* [What you should do]:
All lines from the beginning of the listing through the line with "About ZFIN (1101, 2292)" are to be copied word for word; the pictures are not.

* [Given data]:

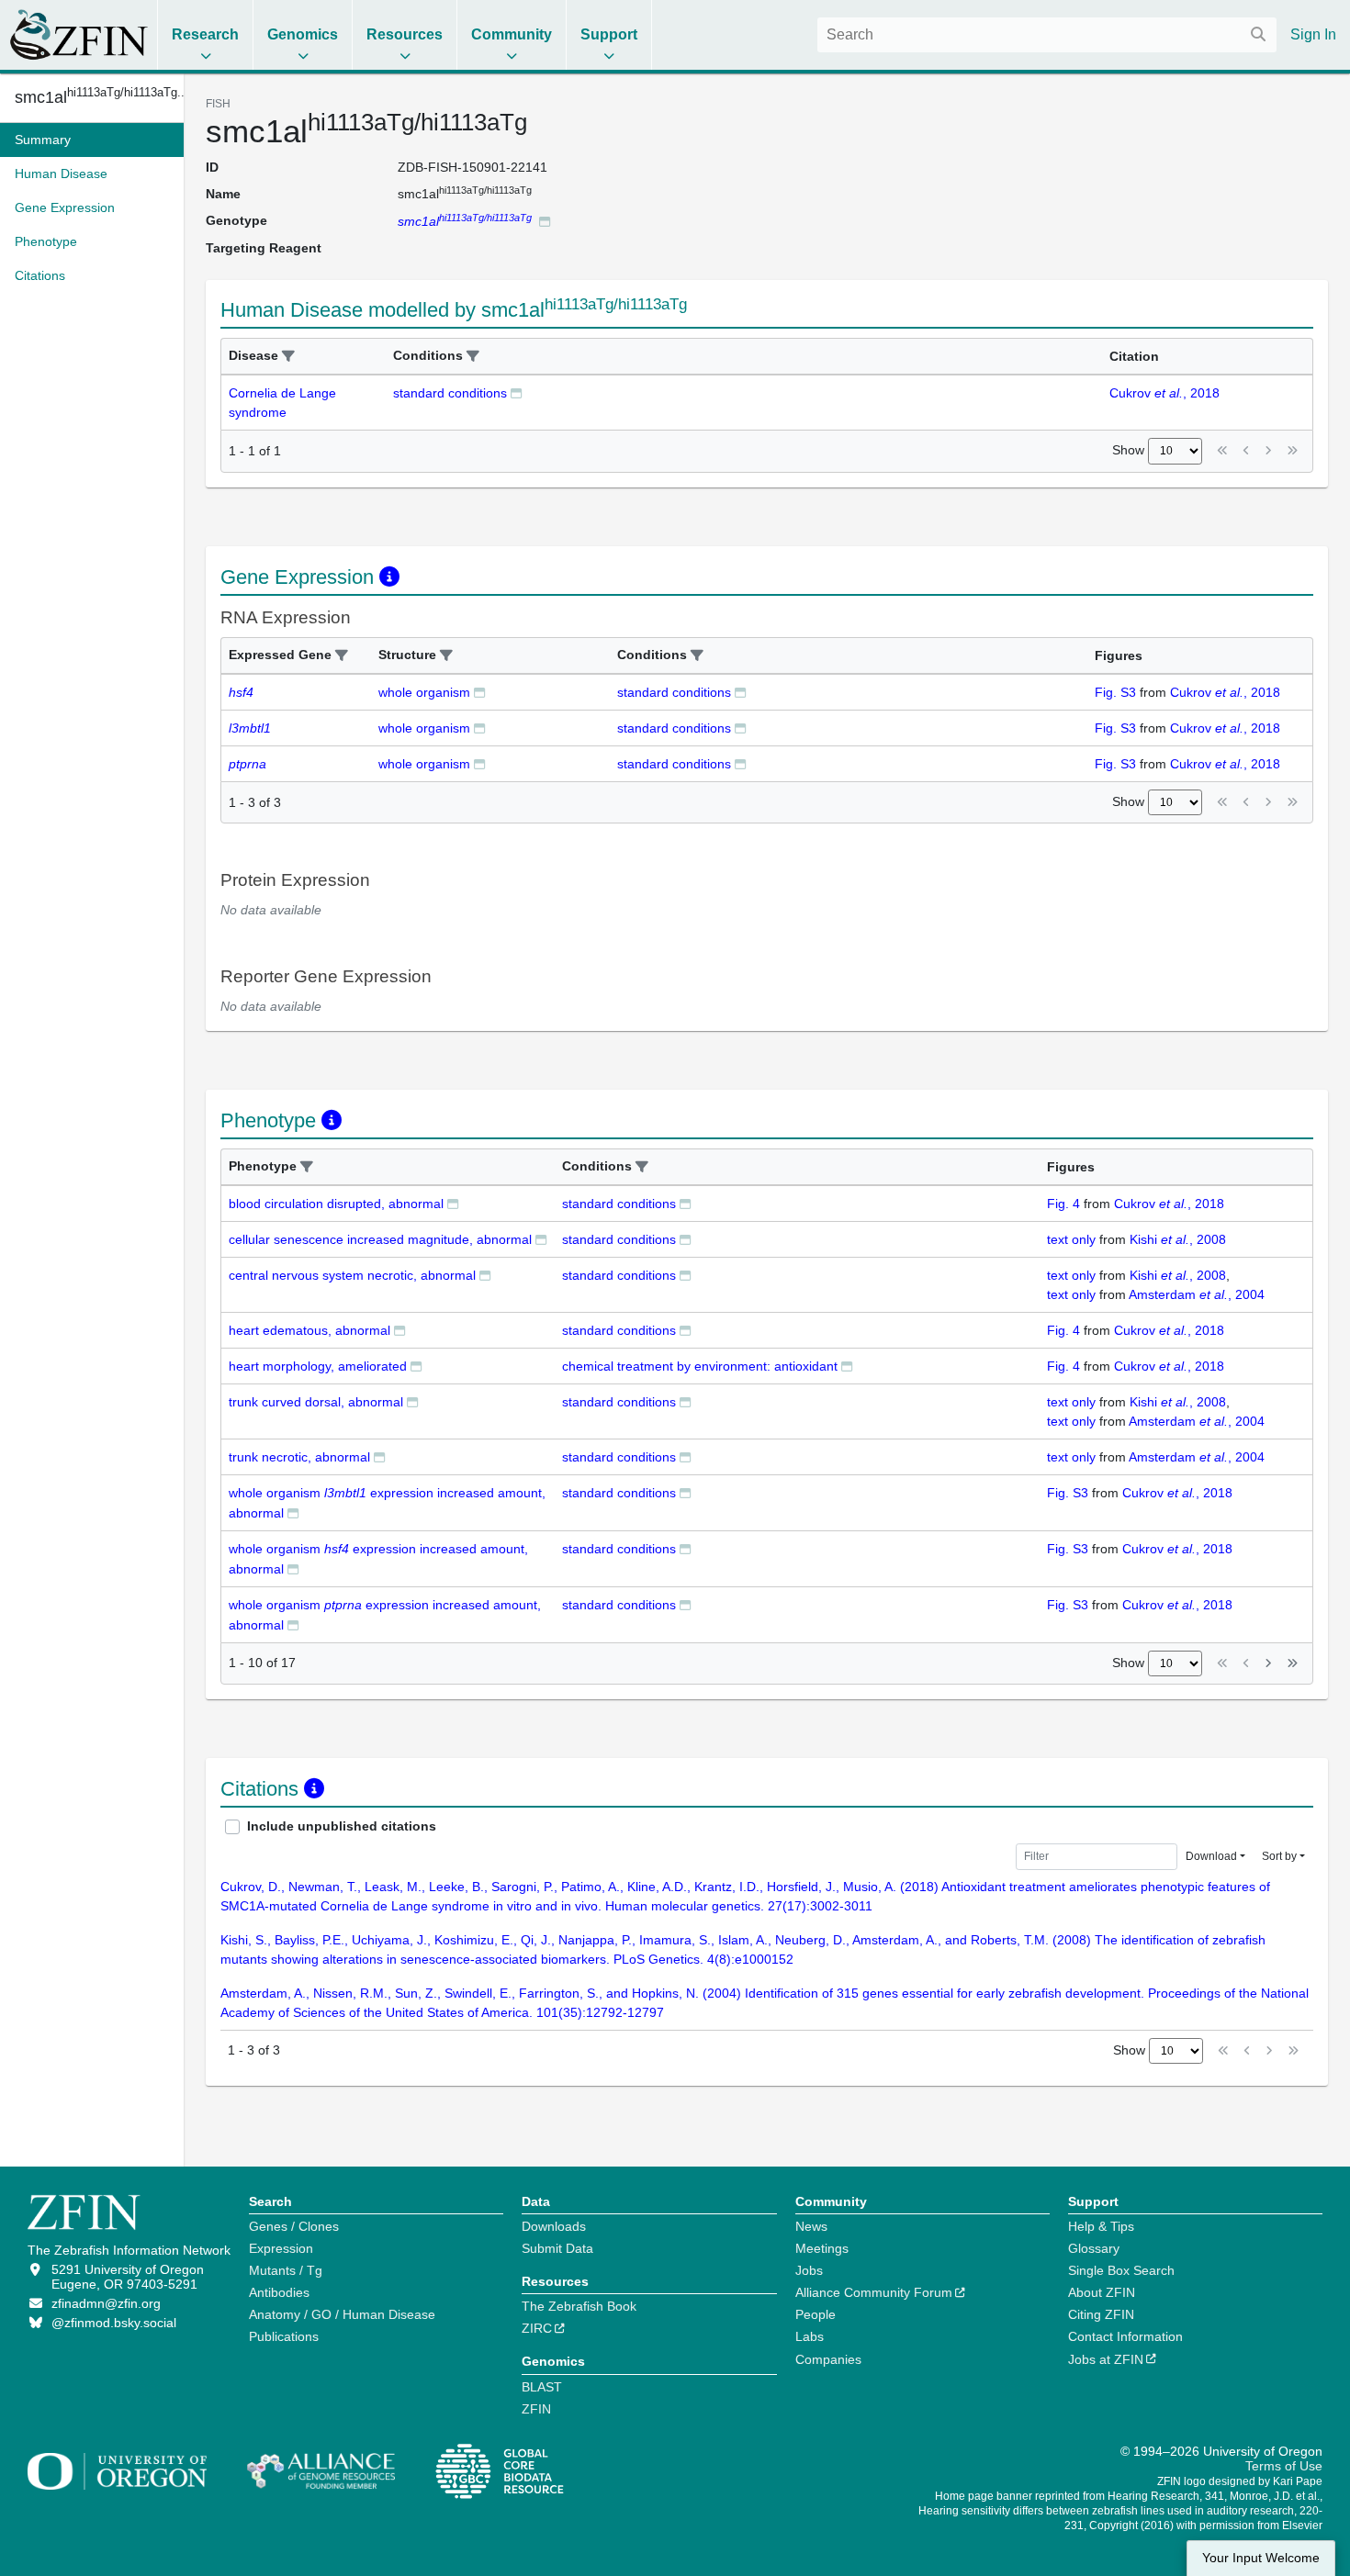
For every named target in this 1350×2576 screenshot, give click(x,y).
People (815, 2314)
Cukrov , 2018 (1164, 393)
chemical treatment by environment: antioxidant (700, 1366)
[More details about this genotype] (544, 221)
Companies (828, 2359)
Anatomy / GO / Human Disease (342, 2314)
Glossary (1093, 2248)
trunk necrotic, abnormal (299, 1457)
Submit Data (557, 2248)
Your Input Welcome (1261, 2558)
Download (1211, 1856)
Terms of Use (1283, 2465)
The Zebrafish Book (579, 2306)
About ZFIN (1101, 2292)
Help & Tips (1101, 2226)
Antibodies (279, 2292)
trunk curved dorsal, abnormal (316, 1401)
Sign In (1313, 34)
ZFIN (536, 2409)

* [Written reply]:
For every named target in this 1350×2576 screenshot, give click(x,y).
People (815, 2314)
Cukrov , 2018 (1164, 393)
chemical treatment by environment: antioxidant (700, 1366)
[More details about this genotype] (544, 221)
Companies (828, 2359)
Anatomy / GO / Human Disease (342, 2314)
Glossary (1093, 2248)
trunk necrotic, abnormal (299, 1457)
Submit Data (557, 2248)
Your Input Welcome (1261, 2558)
Download (1211, 1856)
Terms of Use (1283, 2465)
The Zebrafish Book (579, 2306)
About ZFIN (1101, 2292)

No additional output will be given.